This article is available at the URI http://dlib.nyu.edu/awdl/isaw/isaw-papers/7/pett/ as part of the NYU Library's Ancient World Digital Library in partnership with the Institute for the Study of the Ancient World (ISAW). More information about ISAW Papers is available on the ISAW website.

Except where noted, ©2014 Daniel Pett; distributed under the terms of the Creative Commons Attribution License
Creative Commons License

This article can be downloaded as a single file

ISAW Papers 7.20 (2014)

Linking Portable Antiquities to a Wider Web

Daniel E.J. Pett

Abstract: This paper will discuss the impact that the two LAWDI events had on the digital work and output of the United Kingdom's Portable Antiquities Scheme, based at the British Museum, London. It discusses the progress of the author's work in developing the Scheme's online presence towards Berners-Lee's 5 Stars of Linked data following the two iterations of the LAWDI programme in 2012 and 2013. This article also gives examples of Linked Data principles being utilised by the Portable Antiquities Scheme website.

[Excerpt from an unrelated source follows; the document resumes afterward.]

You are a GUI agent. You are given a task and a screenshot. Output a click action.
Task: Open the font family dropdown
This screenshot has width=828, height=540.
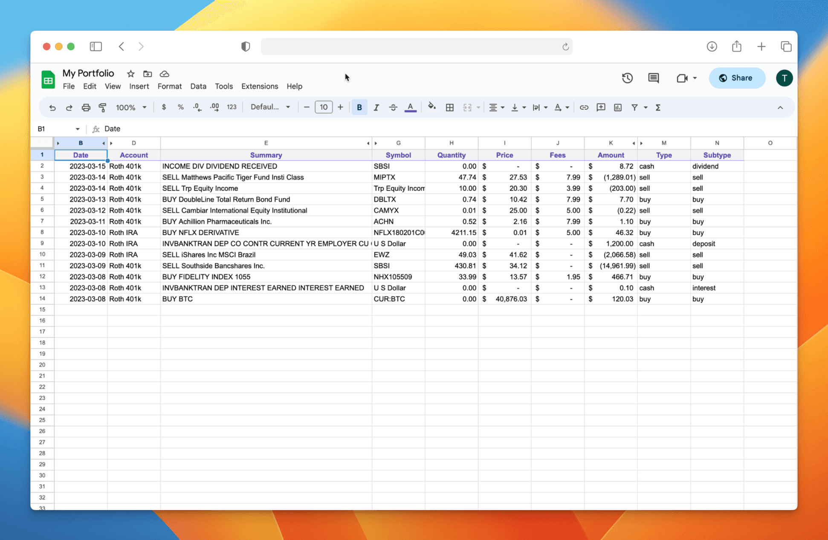[270, 107]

Subjects: Humanities--Study and teaching

Keywords: archaeology, antiquities, semantic web, linked data, classics, numismatics, portable antiquities scheme

The Portable Antiquities Scheme (hereafter the PAS) was one of the few projects to attend the LAWDI events, which did not truly fall under the Classical World umbrella that neatly encompassed many of the other attending projects. The PAS is a government funded project in the United Kingdom, which promotes the voluntary recording of archaeological objects found by members of the public in England and Wales and administers the Treasure Act process. These objects that are recorded on the PAS database range from the Prehistoric to Post-Medieval periods (as defined in the UK by English Heritage) with a large corpus of material that can be attributed to the Roman Empire, of which the majority are coins. Indeed, numismatic material provides the greatest opportunity for the Scheme to link to other resources (or URIs) through their regular attributes such as the mint (geography), era (time), issuer or moneyer (people), place of discovery (geography) and so on.

Since 2003 (Pett 2010a) these data have been placed online within a dynamic database that is updated in real-time, and over 900,000 objects have been recorded with images and extensive metadata (over 200 possible fields, many using controlled and agreed vocabularies) being collected for each. These metadata present an exciting and very practical opportunity for implementing linked data techniques, collaborating with many of the attending projects, and this paper will briefly touch on this.

The majority of attending projects were beginning their adventure into the world of Linked and Open Data (LOD) and many could provide data that the PAS software could and can consume and use for enrichment of its own website (Pett 2010b, Gruber et al. 2012). In turn these linkages can be tied to external resources such as Virtual Identity Authorities Files (VIAF) or dbPedia or as Kansa (2013) showed in his excellent presentations, to projects such as the Encyclopaedia of Life.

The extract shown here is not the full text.